Hundreds of thousands of men, women and children with mental health conditions are being shackled or locked in confined spaces in countries all across the world, a new report from Human Rights Watch has found.
This “brutal practice”, which occurs in about 60 countries across Europe, Asia, Africa, the Middle East and the Americas, can leave individuals with mental health conditions – some as young as 10 – bound in chains and rope or locked in confined spaces for years in some cases.
The report, titled ‘Living in Chains: Shackling of People with Psychosocial Disabilities Worldwide’, reveals how people with conditions such as depression, bipolar and schizophrenia are often shackled by families in their own homes or in overcrowded and unsanitary institutions against their will.
Highlighting the under-funding of mental health services across the world alongside the stigma that many with a mental illness face, the report found that many are forced to eat, sleep, urinate, and defecate in the same tiny area, as well as being forced to fast and take herbal concoctions in both state-run or private institutions and religious healing centres.
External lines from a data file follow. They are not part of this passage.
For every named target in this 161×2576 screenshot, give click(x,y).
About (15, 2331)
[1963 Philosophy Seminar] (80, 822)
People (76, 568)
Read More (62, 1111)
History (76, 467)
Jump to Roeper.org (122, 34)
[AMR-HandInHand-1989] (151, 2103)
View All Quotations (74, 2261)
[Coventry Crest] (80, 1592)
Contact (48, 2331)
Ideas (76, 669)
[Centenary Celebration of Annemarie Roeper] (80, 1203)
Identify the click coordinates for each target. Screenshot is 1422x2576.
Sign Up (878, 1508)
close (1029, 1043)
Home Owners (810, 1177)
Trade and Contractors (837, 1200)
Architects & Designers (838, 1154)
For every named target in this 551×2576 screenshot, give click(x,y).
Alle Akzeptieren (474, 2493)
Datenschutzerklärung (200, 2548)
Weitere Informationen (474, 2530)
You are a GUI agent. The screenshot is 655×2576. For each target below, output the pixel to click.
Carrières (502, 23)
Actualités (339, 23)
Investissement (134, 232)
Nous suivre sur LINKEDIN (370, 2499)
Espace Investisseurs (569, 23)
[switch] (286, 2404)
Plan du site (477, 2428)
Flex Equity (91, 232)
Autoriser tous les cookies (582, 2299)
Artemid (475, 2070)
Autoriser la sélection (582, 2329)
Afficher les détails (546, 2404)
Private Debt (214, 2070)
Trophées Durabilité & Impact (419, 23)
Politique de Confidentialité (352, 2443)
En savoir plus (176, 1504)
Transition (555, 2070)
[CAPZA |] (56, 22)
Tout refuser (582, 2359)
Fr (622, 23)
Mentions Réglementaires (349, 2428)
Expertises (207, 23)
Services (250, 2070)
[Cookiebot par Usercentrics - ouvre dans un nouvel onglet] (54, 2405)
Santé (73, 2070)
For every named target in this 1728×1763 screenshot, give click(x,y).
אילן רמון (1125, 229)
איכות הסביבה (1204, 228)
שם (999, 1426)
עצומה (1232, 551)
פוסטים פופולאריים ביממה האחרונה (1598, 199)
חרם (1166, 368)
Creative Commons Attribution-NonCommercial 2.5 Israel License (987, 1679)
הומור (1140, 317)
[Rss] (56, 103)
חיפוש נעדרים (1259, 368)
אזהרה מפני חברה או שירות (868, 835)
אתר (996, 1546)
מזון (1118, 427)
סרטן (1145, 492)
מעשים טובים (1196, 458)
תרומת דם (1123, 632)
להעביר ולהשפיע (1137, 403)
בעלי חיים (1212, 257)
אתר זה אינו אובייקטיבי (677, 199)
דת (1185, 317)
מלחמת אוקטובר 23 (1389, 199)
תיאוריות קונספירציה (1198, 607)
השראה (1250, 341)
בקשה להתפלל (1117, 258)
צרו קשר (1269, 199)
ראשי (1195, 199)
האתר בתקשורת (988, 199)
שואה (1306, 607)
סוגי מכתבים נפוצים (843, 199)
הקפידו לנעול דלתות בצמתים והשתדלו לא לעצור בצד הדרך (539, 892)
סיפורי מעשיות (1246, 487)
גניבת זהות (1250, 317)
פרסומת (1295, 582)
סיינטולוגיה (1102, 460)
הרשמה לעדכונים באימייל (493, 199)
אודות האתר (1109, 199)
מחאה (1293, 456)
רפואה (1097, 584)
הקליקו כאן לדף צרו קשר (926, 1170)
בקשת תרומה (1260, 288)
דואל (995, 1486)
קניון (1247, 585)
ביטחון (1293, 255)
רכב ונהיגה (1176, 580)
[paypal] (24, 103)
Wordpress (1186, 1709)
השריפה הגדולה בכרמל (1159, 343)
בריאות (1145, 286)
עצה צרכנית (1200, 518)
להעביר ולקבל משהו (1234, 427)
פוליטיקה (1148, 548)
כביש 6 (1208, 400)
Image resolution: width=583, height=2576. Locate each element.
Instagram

About 80 per cent of people with disabilities, including mental health conditions, live in middle or low income countries, where mental health provision is often poor and difficult to access. Further still, existing mental health services are often under-utilized or do not comply with international human rights standards because of limited understanding and awareness of mental health, according to Human Rights Watch.
The report also found that people with mental health problems face physical and sexual violence. In some of the institutions visited by Human Rights Watch researchers they found that male staff would “enter and exit women’s wards or sections at will”.